Securing Your Data Locally with Flutter

When it comes to mobile app development, maintaining and preserving user data is crucial. An app’s trustworthiness hinges on how its data is being saved. In this tutorial, we’ll explore how to securely save data locally from your Flutter app.

Why Local Storage Matters

You might wonder why we need local storage when we can save data on a server. But what if you need data in your app in offline mode? You don’t want to show the “No Connectivity” warning to your end users, which is why local storage is essential.

Introducing Flutter Secure Storage

Flutter Secure Storage is a Flutter plugin used to store data in secure storage. But what makes it secure? The description of secure storage changes depending on the platform. For Android, it stores data in encryptedSharedPreferences, which encrypts keys and values using AES encryption. For iOS, it uses the KeyChain, an iOS-specific secure storage for storing and accessing cryptographic keys. On the web, it utilizes the Web Cryptography (Web Crypto) API.

Getting Started with Local Storage Demo

To get started, download the starter project containing the prebuilt UI and minimal configuration. Open it in your editor, build, and run the app. The file structure looks like this:

  • main.dart: the entry point for the whole app
  • home_view.dart: contains the Home view where the secured data list will be displayed
  • storage_service.dart: contains methods responsible for reading, writing, and deleting data from secured storage
  • storage_item.dart: the model or state to store data in a key-value pair
  • widgets: directory containing additional custom widgets to help build the UI

Setting Up Secure Storage

To set up secure storage, add the fluttersecurestorage package to your pubspec dependencies. For Android, update the minSdkVersion in your project-level build.gradle file. For web, enable HTTP Strict-Transport-Security (HSTS) and other important HTTP security headers. For Linux, use Flutter’s manual installation and ensure libsecret-1-dev and libjsoncpp-dev are installed on your machine.

Secure Storage Methods

Create a class with methods to read, write, and delete data from secure storage. Initialize an instance of FlutterSecureStorage() and create methods for writing, reading, deleting, and checking if a key exists in secure storage.

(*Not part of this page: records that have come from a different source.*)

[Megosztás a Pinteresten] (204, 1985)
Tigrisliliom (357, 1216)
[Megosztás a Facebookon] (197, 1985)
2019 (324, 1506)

Using Secure Storage in Your Flutter App

Update the starter project to utilize the above methods. Read all the data present in the storage and display it in the UI. Write new data by creating a new StorageItem object and using the writeSecureData method. Delete data by using the deleteSecureData method. Search for existing data by using the readSecureData method and passing the key.

Deleting All Data and Editing Storage Items

Delete all data by using the deleteAllSecureData method. Edit existing data by updating the VaultCard widget and using the writeSecureData method.

Alternatives to Flutter Secure Storage

There are more databases providing encryption and decryption of data to your Flutter app. Some alternatives include:

  • SQFlite with SQLCipher support
  • Sembast
  • Hive
  • Drift

Each alternative has its own strengths and weaknesses, so choose the one that suits your requirements best.

By following this tutorial, you’ve learned how to securely save data locally from your Flutter app using fluttersecurestorage. You’ve also explored alternative databases for encrypting and decrypting data.